_DESCRIPTION OF THE TASK:_
Track down every line below that holds "body" and copy it.

------ DATA RECORDS

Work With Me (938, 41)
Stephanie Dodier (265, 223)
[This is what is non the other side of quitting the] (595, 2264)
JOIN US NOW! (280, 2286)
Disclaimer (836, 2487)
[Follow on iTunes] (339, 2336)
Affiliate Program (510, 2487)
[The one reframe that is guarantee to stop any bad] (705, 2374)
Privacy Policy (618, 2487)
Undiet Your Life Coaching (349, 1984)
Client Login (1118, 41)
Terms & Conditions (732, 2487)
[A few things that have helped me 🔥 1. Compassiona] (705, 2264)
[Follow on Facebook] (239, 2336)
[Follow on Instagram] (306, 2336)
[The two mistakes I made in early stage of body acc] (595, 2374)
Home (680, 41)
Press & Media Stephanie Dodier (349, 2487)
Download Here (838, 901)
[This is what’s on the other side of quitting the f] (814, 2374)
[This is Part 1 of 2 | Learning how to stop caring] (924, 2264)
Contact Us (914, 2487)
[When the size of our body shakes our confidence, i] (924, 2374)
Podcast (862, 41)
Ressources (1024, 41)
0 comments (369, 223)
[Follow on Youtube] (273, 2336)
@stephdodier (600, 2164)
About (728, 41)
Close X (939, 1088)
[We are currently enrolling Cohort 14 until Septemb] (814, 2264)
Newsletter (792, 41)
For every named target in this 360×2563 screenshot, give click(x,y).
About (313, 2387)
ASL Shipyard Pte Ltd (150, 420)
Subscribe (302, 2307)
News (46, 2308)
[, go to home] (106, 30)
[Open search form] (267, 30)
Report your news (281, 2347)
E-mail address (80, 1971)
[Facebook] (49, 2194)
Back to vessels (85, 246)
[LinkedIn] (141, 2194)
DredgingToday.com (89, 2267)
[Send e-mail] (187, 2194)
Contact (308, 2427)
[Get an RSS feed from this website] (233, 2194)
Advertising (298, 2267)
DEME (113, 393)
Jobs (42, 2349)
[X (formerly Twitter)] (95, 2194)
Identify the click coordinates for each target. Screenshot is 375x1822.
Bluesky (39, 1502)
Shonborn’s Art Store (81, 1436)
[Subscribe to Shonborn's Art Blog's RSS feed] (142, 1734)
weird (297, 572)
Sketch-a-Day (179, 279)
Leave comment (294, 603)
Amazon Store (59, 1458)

------------

_WRITTEN ANSWER:_
[The two mistakes I made in early stage of body acc] (595, 2374)
[When the size of our body shakes our confidence, i] (924, 2374)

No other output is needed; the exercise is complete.